## GIVEN RECORDS

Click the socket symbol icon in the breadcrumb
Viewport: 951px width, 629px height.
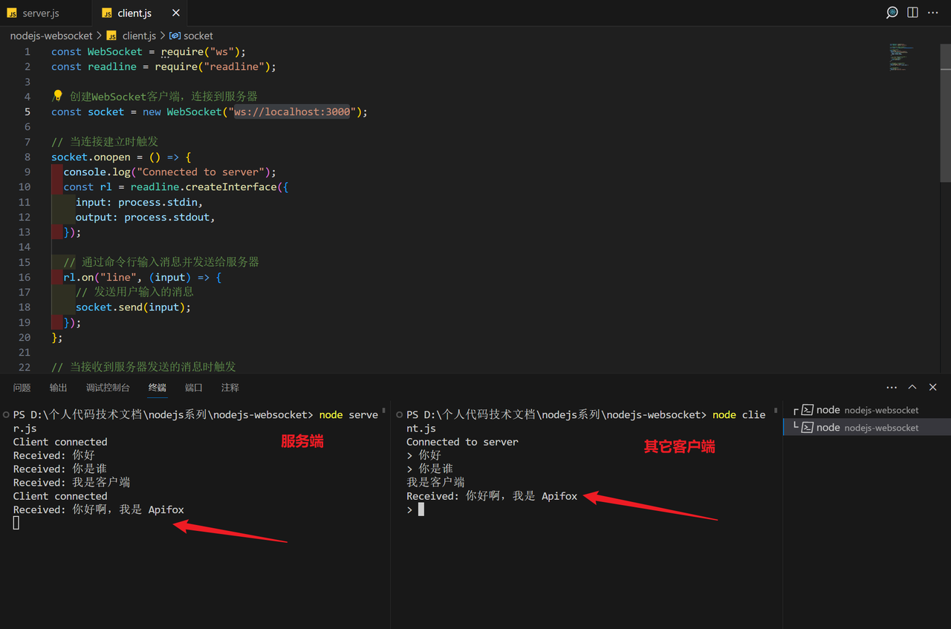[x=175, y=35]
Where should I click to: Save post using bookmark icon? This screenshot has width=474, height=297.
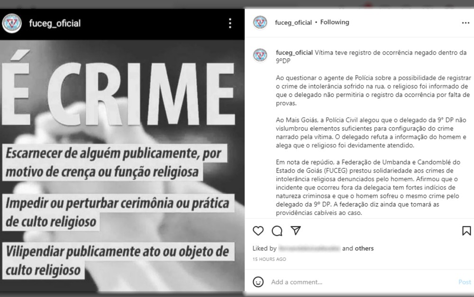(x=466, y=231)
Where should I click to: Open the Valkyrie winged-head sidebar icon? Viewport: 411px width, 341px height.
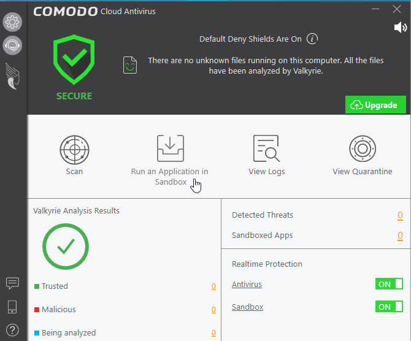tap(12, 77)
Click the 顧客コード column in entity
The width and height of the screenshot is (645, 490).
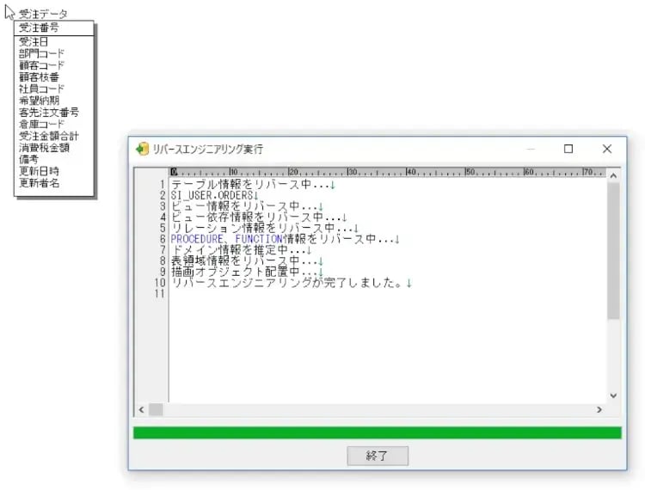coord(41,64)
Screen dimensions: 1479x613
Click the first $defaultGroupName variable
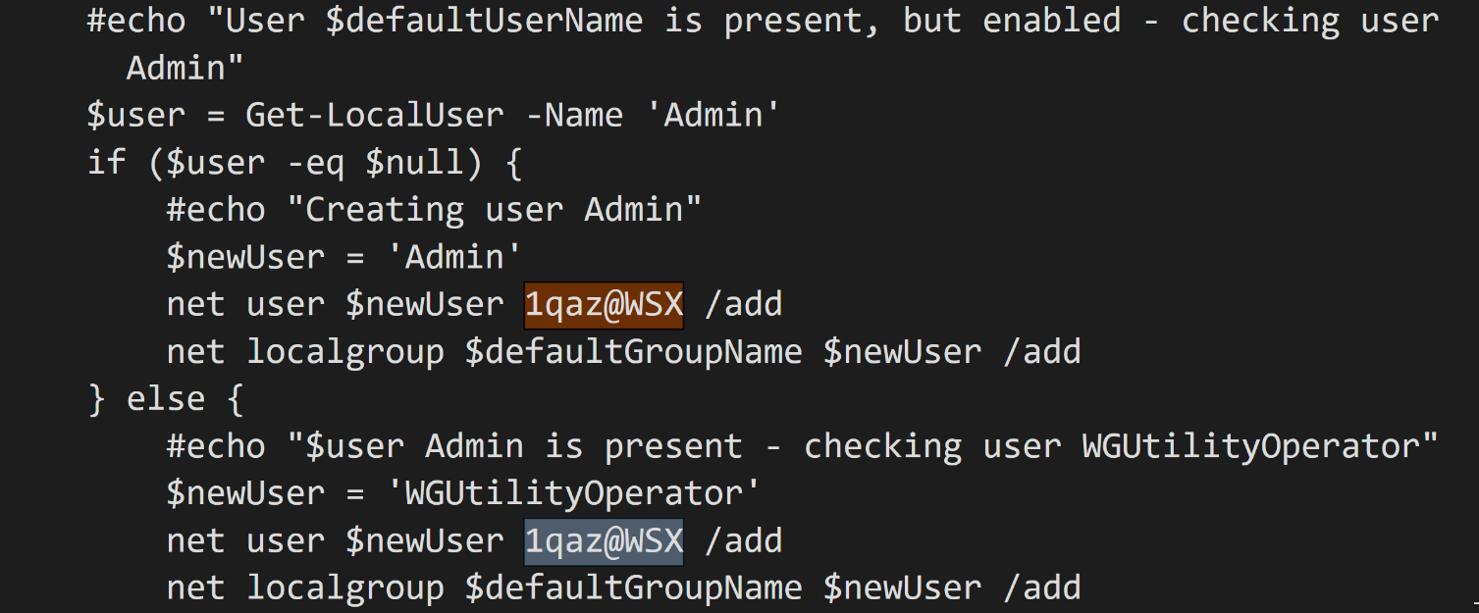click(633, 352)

## ASSIGNED TASK
Each line of the data needs to be output exactly, with any image excluded.

## TASK SOLUTION
Click the socket symbol icon in the breadcrumb
Viewport: 951px width, 629px height.
[x=175, y=35]
Where should I click to: Save post using bookmark icon? This screenshot has width=474, height=297.
(x=466, y=231)
Where should I click to: Open the Valkyrie winged-head sidebar icon? Viewport: 411px width, 341px height.
tap(12, 77)
Click the 顧客コード column in entity
The width and height of the screenshot is (645, 490).
coord(41,64)
Screen dimensions: 1479x613
Click the first $defaultGroupName variable
click(633, 352)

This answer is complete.